VISIONI

Sguardo di bimba tra boxe e riscatto

«CALIFORNIE» ALLE GIORNATE DEGLI AUTORI
SILVIA NUGARA ITALIA/VENEZIA

Californie di Alessandro Cassigoli e Casey Kauffman, presentato in questi giorni a Venezia per le Giornate degli Autori, inizia con un passaggio di testimone dal precedente lungometraggio della coppia, Butterfly (2018), che è anche uno scambio solidale tra realtà e finzione, tra documentario e film a soggetto. Butterfly era un film d’osservazione sulla crescita e la preparazione atletica di Irma Testa, prima donna pugile italiana a qualificarsi per un’olimpiade, quella di Rio de Janeiro.
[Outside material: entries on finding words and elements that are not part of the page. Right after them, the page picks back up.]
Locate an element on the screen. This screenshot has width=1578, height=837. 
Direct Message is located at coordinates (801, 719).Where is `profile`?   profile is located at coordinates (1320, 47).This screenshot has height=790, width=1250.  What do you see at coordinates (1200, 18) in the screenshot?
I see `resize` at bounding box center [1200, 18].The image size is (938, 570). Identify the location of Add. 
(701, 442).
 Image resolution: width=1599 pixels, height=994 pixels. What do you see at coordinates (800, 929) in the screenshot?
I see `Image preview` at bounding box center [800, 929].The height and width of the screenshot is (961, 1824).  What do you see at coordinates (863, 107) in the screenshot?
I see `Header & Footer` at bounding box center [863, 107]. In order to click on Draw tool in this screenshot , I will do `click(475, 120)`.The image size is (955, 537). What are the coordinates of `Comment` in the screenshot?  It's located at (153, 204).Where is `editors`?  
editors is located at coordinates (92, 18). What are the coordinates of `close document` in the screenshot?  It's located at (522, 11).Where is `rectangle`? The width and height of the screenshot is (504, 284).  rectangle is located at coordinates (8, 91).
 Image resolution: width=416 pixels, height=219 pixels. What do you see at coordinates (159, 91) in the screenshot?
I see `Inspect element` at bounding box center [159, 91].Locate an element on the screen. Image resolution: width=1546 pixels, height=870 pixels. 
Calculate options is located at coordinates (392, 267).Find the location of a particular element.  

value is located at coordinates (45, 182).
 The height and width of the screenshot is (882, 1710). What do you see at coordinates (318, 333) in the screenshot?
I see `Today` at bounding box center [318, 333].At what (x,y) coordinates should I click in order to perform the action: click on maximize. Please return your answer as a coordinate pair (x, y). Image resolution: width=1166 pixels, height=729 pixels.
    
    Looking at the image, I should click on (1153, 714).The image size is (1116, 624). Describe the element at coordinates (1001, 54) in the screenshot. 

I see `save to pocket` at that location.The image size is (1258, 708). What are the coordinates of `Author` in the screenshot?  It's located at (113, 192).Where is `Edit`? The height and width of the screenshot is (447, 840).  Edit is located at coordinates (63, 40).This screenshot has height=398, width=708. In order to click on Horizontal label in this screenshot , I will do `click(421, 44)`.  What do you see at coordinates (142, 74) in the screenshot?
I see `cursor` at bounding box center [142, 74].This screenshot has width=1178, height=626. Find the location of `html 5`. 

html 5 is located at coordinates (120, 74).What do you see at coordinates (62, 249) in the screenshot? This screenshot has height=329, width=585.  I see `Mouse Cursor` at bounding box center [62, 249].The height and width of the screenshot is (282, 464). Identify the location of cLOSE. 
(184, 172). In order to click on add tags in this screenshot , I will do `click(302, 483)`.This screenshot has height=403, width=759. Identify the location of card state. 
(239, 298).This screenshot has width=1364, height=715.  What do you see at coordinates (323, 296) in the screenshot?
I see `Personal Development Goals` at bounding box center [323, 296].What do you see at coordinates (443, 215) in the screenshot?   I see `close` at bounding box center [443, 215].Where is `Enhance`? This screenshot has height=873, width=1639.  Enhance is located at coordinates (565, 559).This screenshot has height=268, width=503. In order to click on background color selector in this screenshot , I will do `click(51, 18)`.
Testa riappare brevemente in una delle prime scene di Californie che è in realtà un frammento del finale di Butterfly.
SIAMO NELLA PALESTRA di boxe del «maestro» Lucio Zurlo. Irma si sta allenando dopo la cocente delusione di Rio: le ci è voluta molta forza di carattere per rialzarsi e combattere e, come si è visto a Tokyo 2020 dove ha conquistato uno storico bronzo, la sua perseveranza sarà ripagata. Una bambina la osserva con gli occhi che brillano: «questa vuole essere come te, è pure scostumata come te» dice l’allenatore. La piccola si rivolge a Irma: «A quanti anni sei entrata in palestra?» «A 12» dice la ragazza. «Io a 9» replica lei con una punta di sfida, di speranza che quei tre anni di vantaggio siano una promessa di successo.
Nel resto del dialogo emerge che la bambina è nata in Marocco e fa la quarta elementare. Il suo italiano ha già barattato l’accento nativo per una decisa inflessione dialettale. È gracile ma fa piegamenti e tira pugni con determinazione impressionante: è destinata anche lei a diventare una campionessa?
A VENEZIA, i registi hanno raccontato: «Durante la lavorazione di Butterfly, ci siamo soffermati spesso sullo sguardo deciso e allo stesso tempo misterioso di quella bambina di nome Khadija: eravamo convinti che portasse in sé una storia da raccontare. Terminato il film siamo tornati a Torre Annunziata per conoscerla meglio. Il suo carattere irrequieto, ribelle, a volte scontroso ma anche dolce, fragile e carismatico ci ha conquistati. L’abbiamo frequentata facendo diverse sessioni di riprese per testarne le qualità recitative. Quando abbiamo capito che sarebbe stata in grado di sostenere il peso di un film abbiamo iniziato a pensare a una storia, a plasmare il personaggio di Jamila pronto a essere arricchito dalle idee ed esperienze di Khadija e dal suo contesto famigliare e sociale».
Scritto con la sceneggiatrice Vanessa Picciarelli, a lungo collaboratrice di Corso Salani, il film procede nutrendo l’invenzione cinematografica di indagine in un luogo, nella sua realtà, e segue la ragazza dagli 11 ai 14 anni. La vocazione pugilistica si esaurisce presto, subentrano la ribellione, l’abbandono scolastico, il sogno di tornare in un Marocco idealizzato finanziandosi con creste sulla spesa, piccoli raggiri, mille bugie finché Jamila non trova lavoro da una parrucchiera che la paga in nero rispondendo al suo desiderio di riconoscimento ed emancipazione. La soddisfazione però non le dà modo di rendersi conto dello sfruttamento che sta subendo, dell’infanzia che le è stata negata. Il congegno ibrido di questo affresco sociale funziona grazie alla complicità della famiglia – soprattutto della sorella della ragazza – e all’ironia di cui è esempio il titolo, un errore di battitura che l’arte di arrangiarsi può trasformare in un vezzoso francesismo o in un plurale che lascia intravedere mondi possibili.